Saturday Night at The Howff with Gil De Ray, Declan Welsh & The Decadent West and Lizzie Reid
howff /haʊf/. A favourite meeting place or haunt, especially a pub.
Welcome to Saturday night at the Howff, Bella’s lounge for the lockdown with Gil De Ray, SAY award nominee Declan Welsh & The Decadent West and Lizzie Reid.
‘Seamless’ is the second of two recent single releases from Glaswegian singer-songwriter Lizzie Reid. Both are reflections on break-ups, but ‘Seamless’ takes a more sombre stance than the acquiescent and optimistic ‘Tribute’. Seamless is a sincere and heartbroken song, opening with tender guitar chords evocative of the most solitary of bedroom concerts. Reid’s mournful vocals are warm and clear, akin to the likes of Julia Jacklin, and beautifully complimented by elegant, stirring strings. The result is a mature and poignant take on love lost; an honest and melancholy contemplation on all that went wrong, and all that was gained.
Reid says of the track : “I listened to the demo on the train from London to Glasgow. I had tears streaming down my face. That was when I realised, I had written something deeply personal to me.”

———

### LIST OF TASKS
1) From the Howff page, quote everything from "Saturday Night at The Howff with" down to "especially a pub.".
2) According to the Howff page, where was Reid when she listened to the demo of "Seamless"?
The listing that comes next isn't needed for this work.

### DATA SHOWN

———

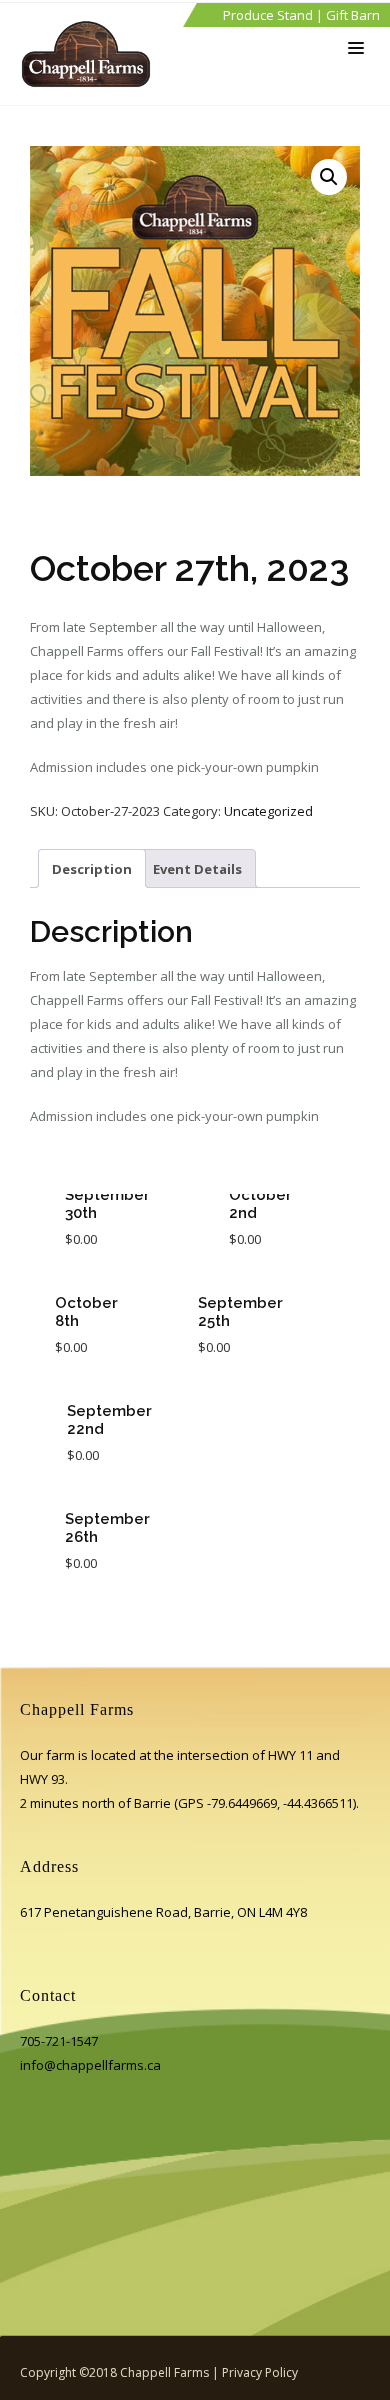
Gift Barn (353, 15)
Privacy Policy (260, 2372)
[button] (329, 177)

———

### TASK-BY-TASK SOLUTIONS
1)
Saturday Night at The Howff with Gil De Ray, Declan Welsh & The Decadent West and Lizzie Reid
howff /haʊf/. A favourite meeting place or haunt, especially a pub.

2) On the train from London to Glasgow.